In den heiß umkämpften Markt der Essenszusteller kommt also neue Bewegung. Bisher begnügten sich Lieferservice und Mjam mit der Rolle des Vermittlers zwischen Kunden und Restaurants. Die Zustellung mussten die Gastronomen gewährleisten. Doch dann sprintete Foodora dazwischen. Das Unternehmen wickelt mit seiner pink gekleideten Fahrradflotte auch die Zustellung ab. Das Geschäft ist noch nicht profitabel. Aber Foodora kann mit hippen Restaurants aufwarten, die unter den alten Konditionen nicht als Partner zur Verfügung gestanden sind.

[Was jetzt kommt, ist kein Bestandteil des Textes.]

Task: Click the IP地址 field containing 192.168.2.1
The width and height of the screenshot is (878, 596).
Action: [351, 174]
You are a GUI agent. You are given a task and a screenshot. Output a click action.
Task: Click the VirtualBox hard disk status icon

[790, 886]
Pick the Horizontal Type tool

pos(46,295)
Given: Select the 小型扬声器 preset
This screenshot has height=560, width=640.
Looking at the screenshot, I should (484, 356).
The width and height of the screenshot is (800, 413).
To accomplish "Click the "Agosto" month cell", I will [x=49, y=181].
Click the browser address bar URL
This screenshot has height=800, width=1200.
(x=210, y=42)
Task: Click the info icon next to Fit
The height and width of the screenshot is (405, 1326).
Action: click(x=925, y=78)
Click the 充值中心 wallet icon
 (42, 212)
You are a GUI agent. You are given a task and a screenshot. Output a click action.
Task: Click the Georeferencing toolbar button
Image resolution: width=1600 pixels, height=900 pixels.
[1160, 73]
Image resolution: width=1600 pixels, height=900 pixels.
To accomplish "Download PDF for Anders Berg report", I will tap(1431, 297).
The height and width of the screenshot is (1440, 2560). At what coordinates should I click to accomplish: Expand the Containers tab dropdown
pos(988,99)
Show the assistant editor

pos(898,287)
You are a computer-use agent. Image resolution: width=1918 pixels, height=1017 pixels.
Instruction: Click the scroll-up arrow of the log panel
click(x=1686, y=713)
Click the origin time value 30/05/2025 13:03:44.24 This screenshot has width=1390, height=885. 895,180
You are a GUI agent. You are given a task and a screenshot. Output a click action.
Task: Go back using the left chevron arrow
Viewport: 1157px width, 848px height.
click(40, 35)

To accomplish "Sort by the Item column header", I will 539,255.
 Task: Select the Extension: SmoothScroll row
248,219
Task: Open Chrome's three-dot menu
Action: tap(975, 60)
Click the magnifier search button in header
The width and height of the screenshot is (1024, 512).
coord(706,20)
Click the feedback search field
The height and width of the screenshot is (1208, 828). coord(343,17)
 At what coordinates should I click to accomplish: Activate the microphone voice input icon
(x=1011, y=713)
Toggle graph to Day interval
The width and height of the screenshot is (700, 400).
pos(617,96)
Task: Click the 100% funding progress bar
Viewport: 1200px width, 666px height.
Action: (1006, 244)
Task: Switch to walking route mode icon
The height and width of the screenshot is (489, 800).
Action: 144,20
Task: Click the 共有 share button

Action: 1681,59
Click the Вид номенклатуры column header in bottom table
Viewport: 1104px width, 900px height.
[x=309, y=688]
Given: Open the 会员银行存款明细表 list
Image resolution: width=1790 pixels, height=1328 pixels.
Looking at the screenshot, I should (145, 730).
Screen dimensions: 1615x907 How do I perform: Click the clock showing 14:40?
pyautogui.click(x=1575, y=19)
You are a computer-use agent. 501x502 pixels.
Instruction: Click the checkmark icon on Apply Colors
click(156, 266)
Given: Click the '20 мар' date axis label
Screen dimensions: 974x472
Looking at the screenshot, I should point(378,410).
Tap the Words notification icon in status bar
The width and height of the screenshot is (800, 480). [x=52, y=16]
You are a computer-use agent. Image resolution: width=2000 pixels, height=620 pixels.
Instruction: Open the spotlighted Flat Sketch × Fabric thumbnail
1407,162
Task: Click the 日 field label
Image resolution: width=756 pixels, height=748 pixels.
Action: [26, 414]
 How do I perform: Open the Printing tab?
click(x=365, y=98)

Den Markt mit Essensbestellungen teilen sich die zwei Schwergewicht in Österreich unter sich auf: 45 Prozent für Mjam, 45 Prozent für Lieferservice. Der Rest entfällt auf urbane Mitspieler wie Foodora oder den US-Fahrdienst Uber. Mjam dominiert in Wien, Lieferservice auf dem Land. Beide sagen von sich selbst, sie sind der Größte – je nachdem, ob man nach Restaurants oder Umsatz fragt.
Match der Unbekannten
Dass Lieferservice nun selbst radelt und so der Foodora-Flotte den Kampf ansagt, ist nur der Ausschnitt eines viel größeren Bildes. Das Match heißt: Delivery Hero gegen Takeaway. Den meisten Österreichern werden die Riesen hinter den heimischen Marken kein Begriff sein. Während die Amsterdamer von Takeaway mit 29.000 Restaurants in neun europäischen Ländern im Herbst – trotz roter Zahlen auf Hauptmärkten wie Deutschland und Österreich – an die Börse gegangen sind und 175 Millionen Euro von ihren Investoren eingesammelt haben, scheut sich ihr Berliner Konkurrent noch vor diesem Schritt. Hagenau betont aber: „Im Gegensatz zum Wettbewerber hat es Delivery Hero in Richtung schwarzer Null geschafft und verbrennt kein Geld mehr.“
Ein erfolgreicher Börsengang wäre genau das, was Großaktionär Oliver Samwer brauchen könnte. Der Gründer und Chef des Berliner Internetunternehmens Rocket Internet, der Start-ups wie Zalando aufgebaut hat, steckt nach dem Teilausstieg seines schwedischen Investors Kinnevik in einer Krise.
Die Trennung ist ein weiteres Kapitel in der Pechsträhne des einstigen Goldjungens der Berliner Internetszene. Aktionäre bekamen zuletzt kalte Füße. Projekte wollten nicht mehr abheben. Seine Startup-Schmiede schien mit dem Wandel in einen börsenotierten Konzern an Schwung verloren zu haben.
Die Aktie von Rocket Internet fiel seit dem Börsengang 2014 von 57 auf 16 Euro. Die Erstplatzierung von Delivery Hero, Samwers aussichtsreichster Beteiligung, die zuletzt mit rund drei Mrd. Euro bewertet wurde, könnte die Stimmung zu seinen Gunsten drehen.
Die Berliner schweigen
Bis zu diesem Schritt, der laut Delivery-Hero-Chef Niklas Östberg in der zweiten Jahreshälfte über die Bühne gehen könnte, wurde allen Töchtern in den 33 Ländern Schweigepflicht auferlegt. In Ös- terreich darf weder Foodora noch Mjam – David und Goliath aus demselben Berliner Haus – Zahlen nennen.
Die Amsterdamer sind – gezwungenermaßen – auskunftsfreudiger. In Österreich nahm Lieferservice 2016 6,6 Millionen Euro ein. Die neue Radflotte, die mit den 350 Foodora-Boten konkurriert, schreibt Verluste. Im Wettlauf der Lieferdienste geht es vorerst ohnehin nur um Marktanteile.